Aim A ▸ Write out the records below verbatim, everything from the start of the records down to the line containing "简讯：残疾人陶艺作品慈善拍卖会在京举行 (571, 1075)", both ends included.

Text segment ▸
---

More broadly, we write to remind you of the context in which this issue arises, explain why transparency and robust accountability are a strategic national security imperative, and to expose the self-interest of voices counseling against accountability.Please see the link to read the whole letter, which is amply documented with footnotes. Regarding the letter's claim in the penultimate paragraph above, re the CIA's destruction of evidence, see the ACLU's latest release of a "Vaughn Index" of the denied documents in the investigation of the destruction of the CIA torture videotapes, and some wonderful examinations by Emptywheel/Marcy Wheeler (here and here and here) about what that Index might reveal anyway about matters relating to the CIA's crimes.
You recently received a letter from seven former CIA directors “urg[ing] you to exercise your authority to reverse Attorney General Holder's August 24 decision to re-open the criminal investigation of CIA interrogations....” We are grateful that you dismissed their self-serving and internally inconsistent diatribe, and instead affirmed “that nobody’s above the law.”
On the other hand, your actions in other arenas indicate a troubling willingness to sweep torture under the rug, rather than openly address our nation’s regrettable recent history....

---

Target position records ▸
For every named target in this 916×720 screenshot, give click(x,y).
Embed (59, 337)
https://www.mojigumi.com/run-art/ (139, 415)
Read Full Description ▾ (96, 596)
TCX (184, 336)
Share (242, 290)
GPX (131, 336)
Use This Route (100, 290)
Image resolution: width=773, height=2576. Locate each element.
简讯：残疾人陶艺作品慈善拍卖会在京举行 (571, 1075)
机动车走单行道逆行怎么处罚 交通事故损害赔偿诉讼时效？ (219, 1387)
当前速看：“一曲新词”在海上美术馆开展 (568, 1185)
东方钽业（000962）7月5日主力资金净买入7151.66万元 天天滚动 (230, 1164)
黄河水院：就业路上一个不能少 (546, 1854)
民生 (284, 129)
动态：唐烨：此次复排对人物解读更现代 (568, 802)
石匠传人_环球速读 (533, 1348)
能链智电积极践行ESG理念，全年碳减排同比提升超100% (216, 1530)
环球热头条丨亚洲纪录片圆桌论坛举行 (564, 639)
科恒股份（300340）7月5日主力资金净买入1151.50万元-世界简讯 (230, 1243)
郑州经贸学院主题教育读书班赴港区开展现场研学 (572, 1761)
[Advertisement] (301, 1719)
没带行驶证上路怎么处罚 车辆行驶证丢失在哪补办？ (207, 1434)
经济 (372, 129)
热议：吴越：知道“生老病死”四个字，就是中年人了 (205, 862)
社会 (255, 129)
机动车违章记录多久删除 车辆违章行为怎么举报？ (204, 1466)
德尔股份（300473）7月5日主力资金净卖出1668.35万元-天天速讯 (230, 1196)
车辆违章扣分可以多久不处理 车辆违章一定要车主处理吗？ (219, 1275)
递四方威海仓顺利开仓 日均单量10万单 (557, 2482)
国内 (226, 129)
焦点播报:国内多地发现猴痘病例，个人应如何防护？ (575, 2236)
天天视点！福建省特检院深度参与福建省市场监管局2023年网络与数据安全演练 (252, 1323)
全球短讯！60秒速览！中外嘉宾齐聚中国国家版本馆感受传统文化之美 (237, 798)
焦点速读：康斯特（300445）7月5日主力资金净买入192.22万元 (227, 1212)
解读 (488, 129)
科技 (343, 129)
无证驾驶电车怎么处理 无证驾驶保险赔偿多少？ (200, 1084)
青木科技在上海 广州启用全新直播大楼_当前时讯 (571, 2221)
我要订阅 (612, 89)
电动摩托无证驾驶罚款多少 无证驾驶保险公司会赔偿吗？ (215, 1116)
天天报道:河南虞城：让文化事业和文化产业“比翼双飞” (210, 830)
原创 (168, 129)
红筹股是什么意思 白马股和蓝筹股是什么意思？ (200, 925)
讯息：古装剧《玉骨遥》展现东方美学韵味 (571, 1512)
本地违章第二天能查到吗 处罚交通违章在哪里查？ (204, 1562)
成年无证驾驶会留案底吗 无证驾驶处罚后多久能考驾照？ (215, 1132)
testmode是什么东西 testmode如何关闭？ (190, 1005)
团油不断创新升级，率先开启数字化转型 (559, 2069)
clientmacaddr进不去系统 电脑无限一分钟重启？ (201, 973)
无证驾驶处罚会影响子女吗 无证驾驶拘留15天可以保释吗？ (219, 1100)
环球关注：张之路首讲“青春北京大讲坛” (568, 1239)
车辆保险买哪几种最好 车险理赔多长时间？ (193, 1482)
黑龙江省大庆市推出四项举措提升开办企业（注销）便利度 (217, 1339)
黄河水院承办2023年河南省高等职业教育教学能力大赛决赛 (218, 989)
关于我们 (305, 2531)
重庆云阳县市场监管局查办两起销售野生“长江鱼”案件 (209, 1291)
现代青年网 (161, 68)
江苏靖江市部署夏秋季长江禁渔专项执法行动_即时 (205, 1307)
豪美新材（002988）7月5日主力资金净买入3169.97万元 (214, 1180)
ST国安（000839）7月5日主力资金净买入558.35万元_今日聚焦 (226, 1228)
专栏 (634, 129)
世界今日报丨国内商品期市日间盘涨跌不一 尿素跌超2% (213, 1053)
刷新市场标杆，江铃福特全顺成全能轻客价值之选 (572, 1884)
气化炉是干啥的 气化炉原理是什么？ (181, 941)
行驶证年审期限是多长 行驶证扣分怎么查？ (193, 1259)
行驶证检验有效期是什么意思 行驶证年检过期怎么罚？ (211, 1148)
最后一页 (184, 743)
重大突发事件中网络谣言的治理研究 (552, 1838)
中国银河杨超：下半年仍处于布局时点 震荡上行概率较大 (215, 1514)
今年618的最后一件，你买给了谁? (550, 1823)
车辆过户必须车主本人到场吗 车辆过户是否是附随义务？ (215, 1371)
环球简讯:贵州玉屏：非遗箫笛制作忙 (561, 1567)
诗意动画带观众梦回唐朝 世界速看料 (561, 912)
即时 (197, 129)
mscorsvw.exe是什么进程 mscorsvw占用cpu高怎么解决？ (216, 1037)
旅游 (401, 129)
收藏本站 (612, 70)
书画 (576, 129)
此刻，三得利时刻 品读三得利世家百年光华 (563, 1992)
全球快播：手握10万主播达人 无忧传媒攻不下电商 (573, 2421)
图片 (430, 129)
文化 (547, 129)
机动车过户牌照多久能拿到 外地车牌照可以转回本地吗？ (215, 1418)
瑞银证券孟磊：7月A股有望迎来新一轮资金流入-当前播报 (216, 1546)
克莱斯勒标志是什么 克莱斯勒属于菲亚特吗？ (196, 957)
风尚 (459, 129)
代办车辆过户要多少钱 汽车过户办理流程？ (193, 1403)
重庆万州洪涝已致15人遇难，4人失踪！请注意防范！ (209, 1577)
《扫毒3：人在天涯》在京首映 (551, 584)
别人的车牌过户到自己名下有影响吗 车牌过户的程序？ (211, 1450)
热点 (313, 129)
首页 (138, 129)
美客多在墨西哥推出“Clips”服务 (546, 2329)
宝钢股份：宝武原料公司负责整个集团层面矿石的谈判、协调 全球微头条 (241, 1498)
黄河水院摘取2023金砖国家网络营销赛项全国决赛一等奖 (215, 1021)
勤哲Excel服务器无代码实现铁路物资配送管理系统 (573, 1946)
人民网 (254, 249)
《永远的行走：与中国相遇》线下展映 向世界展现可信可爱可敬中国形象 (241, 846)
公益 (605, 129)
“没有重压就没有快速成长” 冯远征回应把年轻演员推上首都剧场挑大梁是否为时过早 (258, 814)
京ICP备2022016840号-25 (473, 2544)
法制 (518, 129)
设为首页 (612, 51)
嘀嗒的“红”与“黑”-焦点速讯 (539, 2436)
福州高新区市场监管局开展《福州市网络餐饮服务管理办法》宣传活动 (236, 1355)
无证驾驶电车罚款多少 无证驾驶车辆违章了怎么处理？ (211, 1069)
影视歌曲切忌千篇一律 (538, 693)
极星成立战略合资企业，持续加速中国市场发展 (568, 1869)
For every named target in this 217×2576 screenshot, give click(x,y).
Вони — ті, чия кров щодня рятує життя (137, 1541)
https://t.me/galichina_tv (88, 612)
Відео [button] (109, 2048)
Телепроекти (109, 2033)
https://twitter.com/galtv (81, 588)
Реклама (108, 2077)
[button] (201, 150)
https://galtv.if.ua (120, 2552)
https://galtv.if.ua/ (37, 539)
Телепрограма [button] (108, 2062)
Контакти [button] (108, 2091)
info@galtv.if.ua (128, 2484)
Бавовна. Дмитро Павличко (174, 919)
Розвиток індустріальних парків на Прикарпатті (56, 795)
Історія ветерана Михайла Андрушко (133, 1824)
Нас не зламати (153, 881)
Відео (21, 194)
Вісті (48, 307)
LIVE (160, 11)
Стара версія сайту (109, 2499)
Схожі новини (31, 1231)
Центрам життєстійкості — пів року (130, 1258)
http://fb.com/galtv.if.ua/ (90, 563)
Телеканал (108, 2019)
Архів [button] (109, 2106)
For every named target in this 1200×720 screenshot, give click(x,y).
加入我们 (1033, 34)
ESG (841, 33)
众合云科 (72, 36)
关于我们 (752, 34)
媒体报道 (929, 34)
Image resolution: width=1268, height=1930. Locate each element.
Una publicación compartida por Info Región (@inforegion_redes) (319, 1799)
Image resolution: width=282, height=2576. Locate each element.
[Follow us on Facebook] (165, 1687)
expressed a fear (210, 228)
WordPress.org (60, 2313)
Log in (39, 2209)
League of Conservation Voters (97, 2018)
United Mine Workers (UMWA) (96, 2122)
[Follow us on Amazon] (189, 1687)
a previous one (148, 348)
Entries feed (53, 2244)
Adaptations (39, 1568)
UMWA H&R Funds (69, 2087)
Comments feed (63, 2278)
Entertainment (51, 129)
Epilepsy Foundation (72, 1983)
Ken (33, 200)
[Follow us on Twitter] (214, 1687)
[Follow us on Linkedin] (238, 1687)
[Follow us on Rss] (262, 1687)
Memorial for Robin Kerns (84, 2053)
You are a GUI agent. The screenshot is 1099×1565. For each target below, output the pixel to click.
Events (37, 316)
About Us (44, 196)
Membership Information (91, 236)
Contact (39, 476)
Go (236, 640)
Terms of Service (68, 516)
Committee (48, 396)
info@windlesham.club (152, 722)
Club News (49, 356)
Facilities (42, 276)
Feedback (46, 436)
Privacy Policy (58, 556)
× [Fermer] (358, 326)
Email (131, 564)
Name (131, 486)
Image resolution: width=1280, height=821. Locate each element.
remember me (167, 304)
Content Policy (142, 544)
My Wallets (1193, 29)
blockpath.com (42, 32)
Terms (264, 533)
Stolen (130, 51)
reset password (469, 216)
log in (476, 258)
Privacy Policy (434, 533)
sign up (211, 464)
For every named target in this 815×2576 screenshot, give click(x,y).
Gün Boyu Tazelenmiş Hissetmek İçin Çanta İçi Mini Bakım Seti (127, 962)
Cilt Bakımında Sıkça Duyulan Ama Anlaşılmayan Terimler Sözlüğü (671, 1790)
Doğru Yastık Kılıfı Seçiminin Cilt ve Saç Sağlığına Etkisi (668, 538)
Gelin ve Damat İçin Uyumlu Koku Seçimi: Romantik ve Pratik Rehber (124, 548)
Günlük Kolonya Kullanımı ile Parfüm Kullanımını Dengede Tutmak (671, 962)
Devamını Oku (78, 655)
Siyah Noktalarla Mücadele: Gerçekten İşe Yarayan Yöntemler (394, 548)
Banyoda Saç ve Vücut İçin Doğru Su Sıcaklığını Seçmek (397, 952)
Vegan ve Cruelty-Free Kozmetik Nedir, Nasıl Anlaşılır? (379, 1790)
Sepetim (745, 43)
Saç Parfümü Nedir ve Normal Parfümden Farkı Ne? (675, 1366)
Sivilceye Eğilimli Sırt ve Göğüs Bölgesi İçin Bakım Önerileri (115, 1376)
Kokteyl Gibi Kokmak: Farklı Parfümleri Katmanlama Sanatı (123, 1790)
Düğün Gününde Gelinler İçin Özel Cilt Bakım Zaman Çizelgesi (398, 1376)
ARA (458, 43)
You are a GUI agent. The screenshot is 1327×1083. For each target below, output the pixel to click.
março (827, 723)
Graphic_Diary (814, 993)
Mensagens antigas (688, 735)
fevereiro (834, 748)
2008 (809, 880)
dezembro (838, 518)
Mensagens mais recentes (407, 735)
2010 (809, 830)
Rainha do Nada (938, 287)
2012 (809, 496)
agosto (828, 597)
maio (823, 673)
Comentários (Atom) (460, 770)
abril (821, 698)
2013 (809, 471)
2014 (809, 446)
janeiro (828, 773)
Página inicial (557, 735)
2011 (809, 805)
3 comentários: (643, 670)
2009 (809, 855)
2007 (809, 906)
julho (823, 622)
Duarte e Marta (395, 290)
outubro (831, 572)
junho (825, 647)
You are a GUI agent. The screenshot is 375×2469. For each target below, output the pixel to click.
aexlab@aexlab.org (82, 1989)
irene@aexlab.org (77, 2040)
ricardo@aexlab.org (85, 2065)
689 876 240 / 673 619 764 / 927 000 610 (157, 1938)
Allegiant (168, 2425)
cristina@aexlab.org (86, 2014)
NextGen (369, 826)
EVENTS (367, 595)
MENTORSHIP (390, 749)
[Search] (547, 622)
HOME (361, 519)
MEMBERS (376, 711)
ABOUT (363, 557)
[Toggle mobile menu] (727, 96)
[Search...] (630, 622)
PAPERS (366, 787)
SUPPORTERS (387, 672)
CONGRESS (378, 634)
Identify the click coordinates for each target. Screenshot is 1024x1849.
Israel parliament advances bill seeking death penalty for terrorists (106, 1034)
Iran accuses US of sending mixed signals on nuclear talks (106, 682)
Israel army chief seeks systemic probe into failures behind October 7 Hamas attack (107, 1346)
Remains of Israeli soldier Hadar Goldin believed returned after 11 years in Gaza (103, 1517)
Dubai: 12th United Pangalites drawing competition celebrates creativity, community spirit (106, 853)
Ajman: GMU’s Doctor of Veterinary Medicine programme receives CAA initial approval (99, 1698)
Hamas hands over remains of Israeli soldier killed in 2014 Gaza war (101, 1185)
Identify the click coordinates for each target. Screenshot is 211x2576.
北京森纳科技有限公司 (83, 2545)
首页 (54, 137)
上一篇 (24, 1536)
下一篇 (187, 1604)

---

Aim B ▸ Give again, word for word, the portion of the letter on CIA interrogations above, everything from "More broadly, we" down to "the CIA's crimes.".

Complete output A ▸
For every named target in this 916×720 screenshot, give click(x,y).
Embed (59, 337)
https://www.mojigumi.com/run-art/ (139, 415)
Read Full Description ▾ (96, 596)
TCX (184, 336)
Share (242, 290)
GPX (131, 336)
Use This Route (100, 290)
Image resolution: width=773, height=2576. Locate each element.
简讯：残疾人陶艺作品慈善拍卖会在京举行 (571, 1075)

Complete output B ▸
More broadly, we write to remind you of the context in which this issue arises, explain why transparency and robust accountability are a strategic national security imperative, and to expose the self-interest of voices counseling against accountability.Please see the link to read the whole letter, which is amply documented with footnotes. Regarding the letter's claim in the penultimate paragraph above, re the CIA's destruction of evidence, see the ACLU's latest release of a "Vaughn Index" of the denied documents in the investigation of the destruction of the CIA torture videotapes, and some wonderful examinations by Emptywheel/Marcy Wheeler (here and here and here) about what that Index might reveal anyway about matters relating to the CIA's crimes.